Set of tasks =>
- 1) Reproduce verbatim the portion of the CHECKED dataset description starting with "Description¶" and going on through "propagation thread capture.".
- 2) Answer these questions from the CHECKED dataset description:
(a) Which account provided the labels for real microblogs?
(b) How many image URLs can a single microblog record list at most?
(c) What period do the collected Weibo microblogs cover?

Selected extract =>
%%

CHECKED¶
Full name: CHECKED: Chinese COVID-19 Fake News Dataset Authors: Chen Yang, Xinyi Zhou, Reza Zafarani Paper: Yang et al. (2020), arXiv:2010.09029 Access: https://github.com/cyang03/CHECKED (data and code)
Description¶
CHECKED is the first Chinese-language social media dataset for COVID-19 misinformation research with ground-truth credibility labels. It collects fact-checked Weibo microblogs from December 2019 to August 2020, labeled via Weibo's expert-run Community Management Center (fake) and People's Daily's official Weibo account (real). The dataset is distinguished by its rich multimedia schema and full propagation thread capture.
Statistics¶
| Label | Microblogs | w/ images | w/ video | w/ reposts | w/ comments |
|---|---|---|---|---|---|
| Real | 1,760 | 1,149 | 563 | 1,151 | 1,151 |
| Fake | 344 | 53 | 106 | 229 | 292 |
| Total | 2,104 | 1,202 | 669 | 1,380 | 1,443 |
| Metric | Real | Fake | Total |
|---|---|---|---|
| Reposts | 1,827,817 | 40,358 | 1,868,175 |
| Comments | 1,169,246 | 16,456 | 1,185,702 |
| Likes | 56,407,610 | 445,116 | 56,852,726 |
| Unique users | 686,077 | 51,674 | 737,751 |
Class ratio: approximately 5:1 real to fake.
Schema¶
Each microblog record contains:
| Field | Description |
|---|---|
| id | 32-digit hashed Weibo microblog ID (SHA-256 of original 16-digit ID) |
| label | "real" or "fake" |
| analysis | Official Weibo expert evaluation text (fake microblogs only) |
| date | Posting timestamp (yyyy-mm-dd hh:mm) |
| user_id | 32-digit hashed Weibo user ID |
| text | Full microblog text |
| pic_url | List of image URLs (up to 18 per microblog) |
| video_url | Video URL (mutually exclusive with images) |
| comment_num | Total comment count as shown on Weibo |
| repost_num | Total repost count as shown on Weibo |
| like_num | Total like count |
| comments | Array of comment objects: hashed ID, date, text, hashed commenter ID, optional image |
| reposts | Array of repost objects: hashed ID, date, text, hashed reposter ID, optional image |
Note: due to Weibo's access restrictions, the comment/repost arrays may contain fewer entries than comment_num/repost_num, which capture the Weibo-displayed count.

%%

Dataset extract =>
%%

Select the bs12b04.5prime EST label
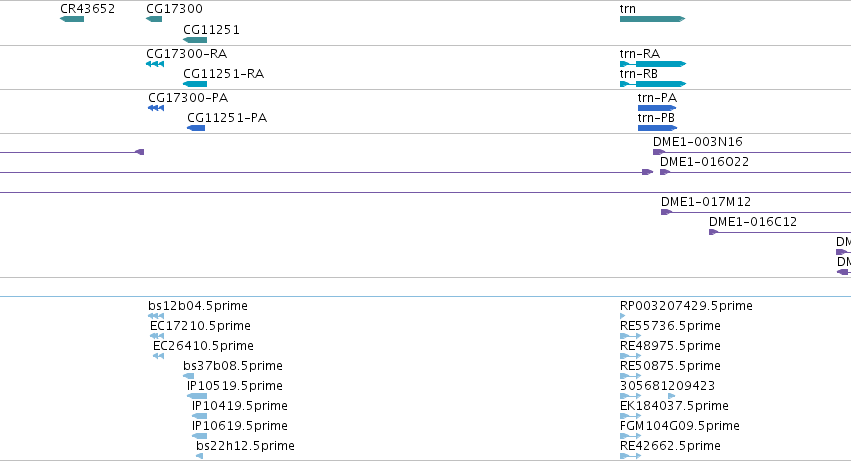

%%

Responses by item number =>
- 1)
Description¶
CHECKED is the first Chinese-language social media dataset for COVID-19 misinformation research with ground-truth credibility labels. It collects fact-checked Weibo microblogs from December 2019 to August 2020, labeled via Weibo's expert-run Community Management Center (fake) and People's Daily's official Weibo account (real). The dataset is distinguished by its rich multimedia schema and full propagation thread capture.

- 2)
(a) People's Daily's official Weibo account
(b) 18
(c) December 2019 to August 2020